心をつかむ名演説だった。日本屈指の秀才たちを前に「小学校卒」と丸裸になり、あとは「思い切りやってくれ、責任はとる」。講堂に集まった大蔵省の官僚たちからどよめきがわき起こった。これまで「田中角栄なんて」と懐疑的だった大蔵官僚もこの演説で心を開いていく。

口先だけではない。仕事もできた。「土建屋あがりの土方大臣とは言われたくないからね」。角栄はそう言って周囲を笑わせたが、いったん相手よりも下に身を置くことで秀才たちのプライドをくすぐりつつ操る。
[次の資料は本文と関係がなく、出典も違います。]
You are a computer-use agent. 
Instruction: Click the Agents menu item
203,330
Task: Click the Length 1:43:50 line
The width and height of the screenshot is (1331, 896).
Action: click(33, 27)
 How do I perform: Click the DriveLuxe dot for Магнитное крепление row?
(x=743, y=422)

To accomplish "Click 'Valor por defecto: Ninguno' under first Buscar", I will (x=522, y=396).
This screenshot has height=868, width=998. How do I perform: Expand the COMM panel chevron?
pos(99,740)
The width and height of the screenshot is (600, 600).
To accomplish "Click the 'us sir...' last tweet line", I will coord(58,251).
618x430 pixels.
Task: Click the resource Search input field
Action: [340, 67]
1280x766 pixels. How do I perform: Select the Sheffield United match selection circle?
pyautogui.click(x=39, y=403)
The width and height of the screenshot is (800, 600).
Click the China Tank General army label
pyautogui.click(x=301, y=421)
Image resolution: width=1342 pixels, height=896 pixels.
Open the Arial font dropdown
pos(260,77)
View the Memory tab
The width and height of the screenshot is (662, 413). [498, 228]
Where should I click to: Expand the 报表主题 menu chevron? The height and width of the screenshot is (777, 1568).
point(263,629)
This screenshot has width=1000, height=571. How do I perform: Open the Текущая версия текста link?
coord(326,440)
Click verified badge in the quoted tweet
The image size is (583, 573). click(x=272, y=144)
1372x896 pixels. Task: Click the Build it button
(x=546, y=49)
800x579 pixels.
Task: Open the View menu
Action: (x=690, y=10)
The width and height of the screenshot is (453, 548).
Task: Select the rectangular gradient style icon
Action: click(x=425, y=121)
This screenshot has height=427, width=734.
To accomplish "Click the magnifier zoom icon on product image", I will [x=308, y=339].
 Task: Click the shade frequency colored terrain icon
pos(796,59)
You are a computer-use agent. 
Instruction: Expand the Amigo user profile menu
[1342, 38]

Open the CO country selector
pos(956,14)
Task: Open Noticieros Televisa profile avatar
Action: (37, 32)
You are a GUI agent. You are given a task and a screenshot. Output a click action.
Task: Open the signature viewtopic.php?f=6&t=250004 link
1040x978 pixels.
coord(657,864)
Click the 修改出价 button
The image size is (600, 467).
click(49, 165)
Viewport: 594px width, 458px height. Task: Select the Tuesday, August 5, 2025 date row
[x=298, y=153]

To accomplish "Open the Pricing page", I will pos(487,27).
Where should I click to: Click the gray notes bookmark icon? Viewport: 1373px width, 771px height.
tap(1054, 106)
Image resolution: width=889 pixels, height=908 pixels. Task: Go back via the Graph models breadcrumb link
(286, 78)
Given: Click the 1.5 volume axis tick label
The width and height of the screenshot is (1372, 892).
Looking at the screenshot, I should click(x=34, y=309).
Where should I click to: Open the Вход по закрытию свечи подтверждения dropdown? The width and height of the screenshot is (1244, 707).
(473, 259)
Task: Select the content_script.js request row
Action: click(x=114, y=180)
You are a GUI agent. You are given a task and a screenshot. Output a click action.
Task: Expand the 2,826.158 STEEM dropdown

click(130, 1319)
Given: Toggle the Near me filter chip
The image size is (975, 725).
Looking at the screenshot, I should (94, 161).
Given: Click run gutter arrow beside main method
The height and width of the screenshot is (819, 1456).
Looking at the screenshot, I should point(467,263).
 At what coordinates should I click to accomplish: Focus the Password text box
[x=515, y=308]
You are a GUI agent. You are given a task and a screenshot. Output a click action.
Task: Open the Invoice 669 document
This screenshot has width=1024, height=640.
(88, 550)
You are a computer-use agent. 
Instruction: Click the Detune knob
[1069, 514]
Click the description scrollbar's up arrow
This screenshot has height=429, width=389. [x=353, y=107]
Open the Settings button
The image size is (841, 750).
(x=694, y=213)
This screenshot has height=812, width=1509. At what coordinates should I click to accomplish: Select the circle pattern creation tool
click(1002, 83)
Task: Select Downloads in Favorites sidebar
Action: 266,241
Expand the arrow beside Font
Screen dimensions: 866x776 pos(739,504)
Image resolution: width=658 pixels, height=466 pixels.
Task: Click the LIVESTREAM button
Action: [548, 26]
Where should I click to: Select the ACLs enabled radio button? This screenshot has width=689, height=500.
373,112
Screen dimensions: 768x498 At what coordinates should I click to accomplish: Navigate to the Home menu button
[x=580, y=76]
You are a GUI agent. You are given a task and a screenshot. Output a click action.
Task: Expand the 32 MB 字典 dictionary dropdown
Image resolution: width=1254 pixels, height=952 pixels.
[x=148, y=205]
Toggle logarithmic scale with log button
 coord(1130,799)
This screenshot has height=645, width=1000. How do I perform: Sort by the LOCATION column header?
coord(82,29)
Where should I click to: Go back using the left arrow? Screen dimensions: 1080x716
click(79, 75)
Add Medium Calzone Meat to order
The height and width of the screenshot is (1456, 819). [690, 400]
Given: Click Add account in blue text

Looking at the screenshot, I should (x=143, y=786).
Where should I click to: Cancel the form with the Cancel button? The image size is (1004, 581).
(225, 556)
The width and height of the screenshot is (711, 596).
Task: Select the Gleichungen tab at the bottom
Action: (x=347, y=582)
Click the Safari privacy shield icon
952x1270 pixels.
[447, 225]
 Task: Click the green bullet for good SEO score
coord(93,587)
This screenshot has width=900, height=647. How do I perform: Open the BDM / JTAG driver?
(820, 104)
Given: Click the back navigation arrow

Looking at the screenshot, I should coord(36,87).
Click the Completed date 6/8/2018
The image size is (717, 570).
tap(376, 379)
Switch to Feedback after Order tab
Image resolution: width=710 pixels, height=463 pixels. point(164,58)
日本の台所を切り盛りしなければならない蔵相としての仕事のツボをよく押さえていた。

鮮烈だったのが角栄が蔵相になった1962年7月。経済の最大の懸案は今と同じ自由化だった。同年10月までには90%までもの自由化が進められるとされ、企業も国際競争力の強化が叫ばれていた。角栄が一番最初に片付けなければならない問題の一つが、外貨送金制限だった。